I’m sharing in this post the preprints of three recent full papers, covering a diverse set of topics, that are to appear in the coming weeks.
The KDD’20 paper “Evaluating Conversational Recommender Systems via User Simulation” (w/ Shuo Zhang) [PDF] represents a new line of work that I’m really excited about. We develop a user simulator for evaluating conversational agents on an item recommendation task. Our user simulator aims to generate responses that a real human would give by considering both individual preferences and the general flow of interaction with the system. We compare three existing conversational recommender systems and show that our simulation methods can achieve high correlation with real users using both automatic evaluation measures and manual human assessments.

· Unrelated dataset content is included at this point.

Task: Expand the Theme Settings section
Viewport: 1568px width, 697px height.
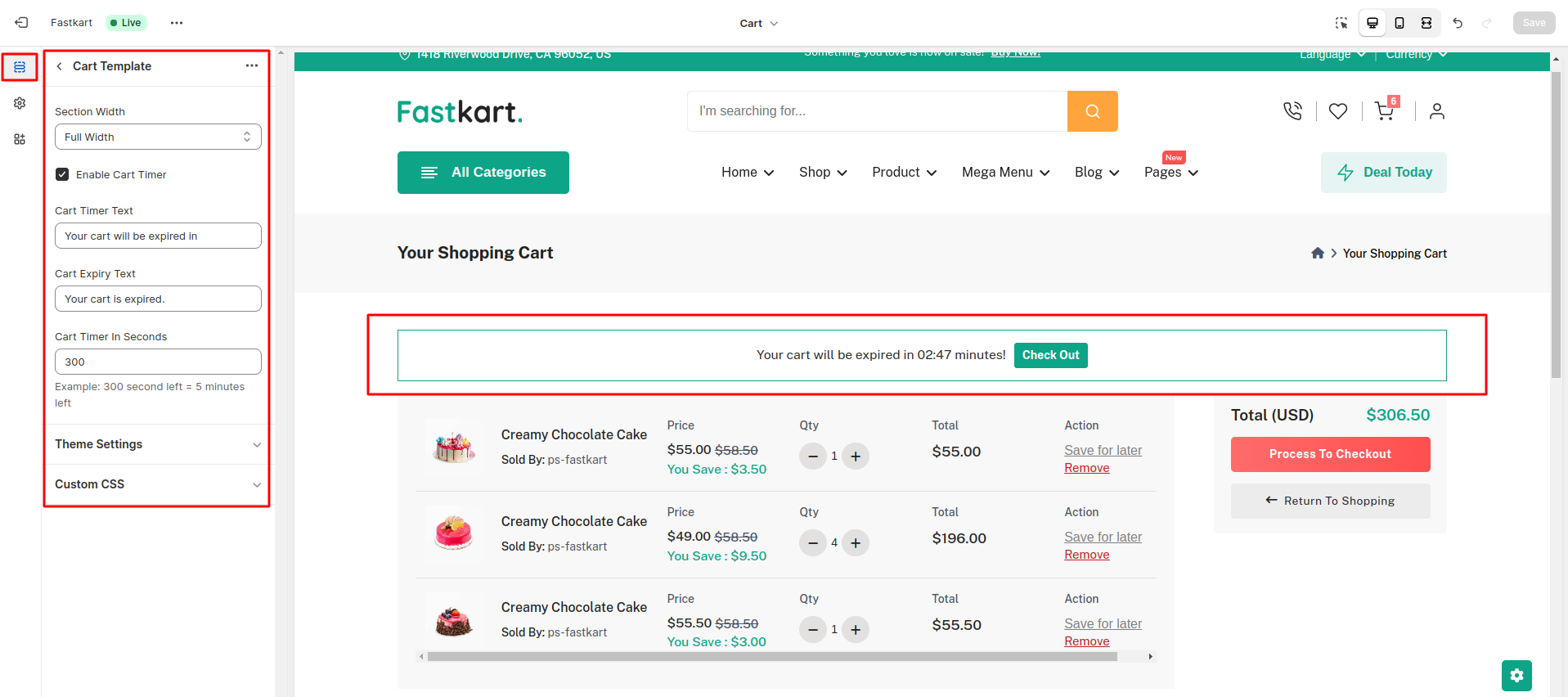Action: pos(157,444)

The ICTIR’20 paper “Sanitizing Synthetic Training Data Generation for Question Answering over Knowledge Graphs” (w/ Trond Linjordet) [PDF] studies template-based synthetic data generation for neural KGQA systems. We show that there is a leakage of information in current approaches between training and test splits, which affects performance. We raise a series of challenging questions around training models with synthetic (template-based) data using fair conditions, which extend beyond the particular flavor of question answering task we study here.

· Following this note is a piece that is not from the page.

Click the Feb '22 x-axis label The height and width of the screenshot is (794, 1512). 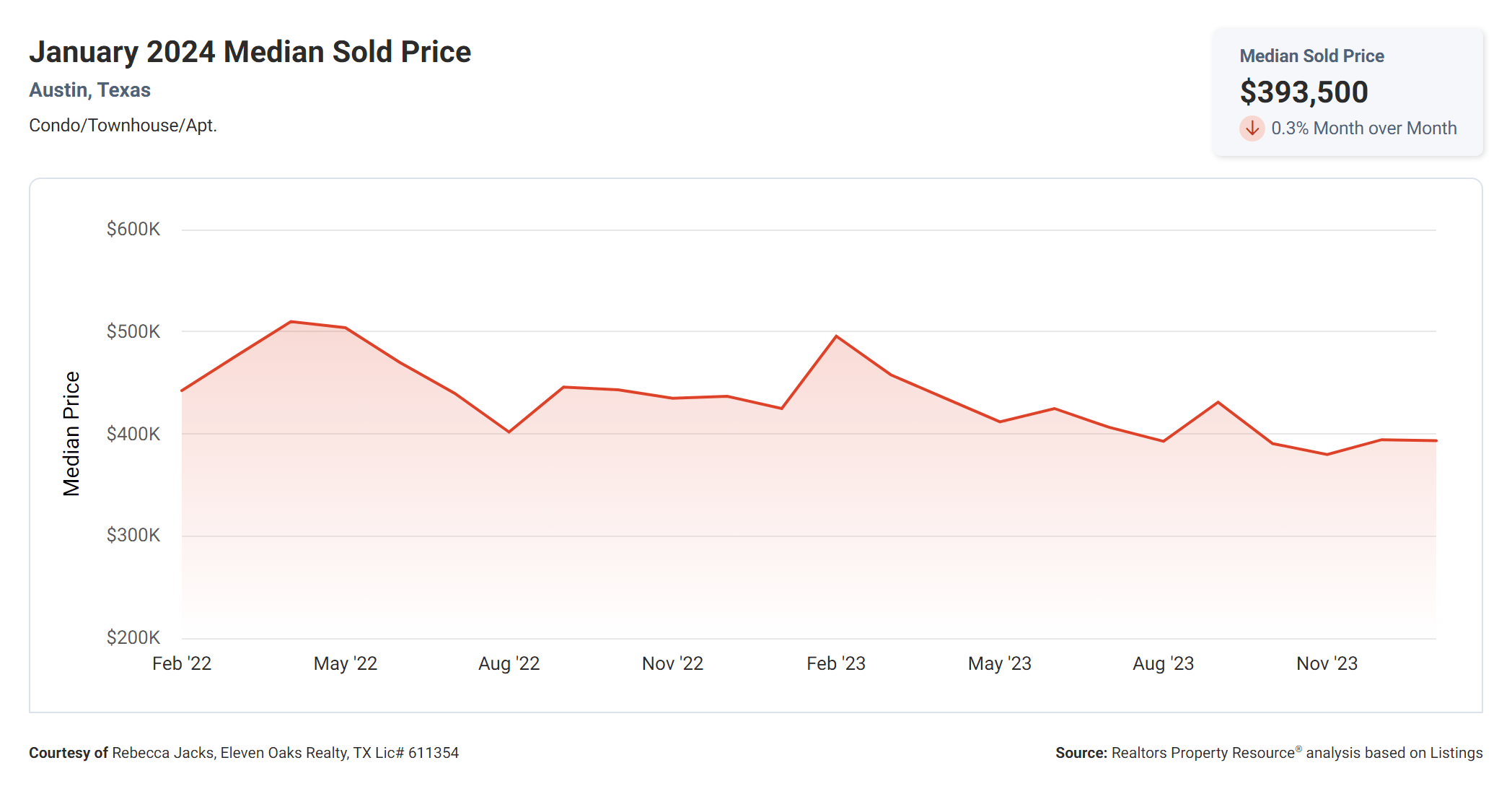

The CIKM’20 paper “Generating Categories for Sets of Entities” (w/ Shuo Zhang and Jamie Callan) [PDF] addresses problems associated with the maintenance of category systems of large knowledge repositories, like Wikipedia. We aim to aid knowledge editors in the manual process of expanding a category system. Given a set of entities, e.g., in a list or table, we generate suggestions for new categories, which are specific, important and non-redundant. In addition to generating category labels, we also find the appropriate place of these new categories in the hierarchy, by locating the parent nodes that should be extended.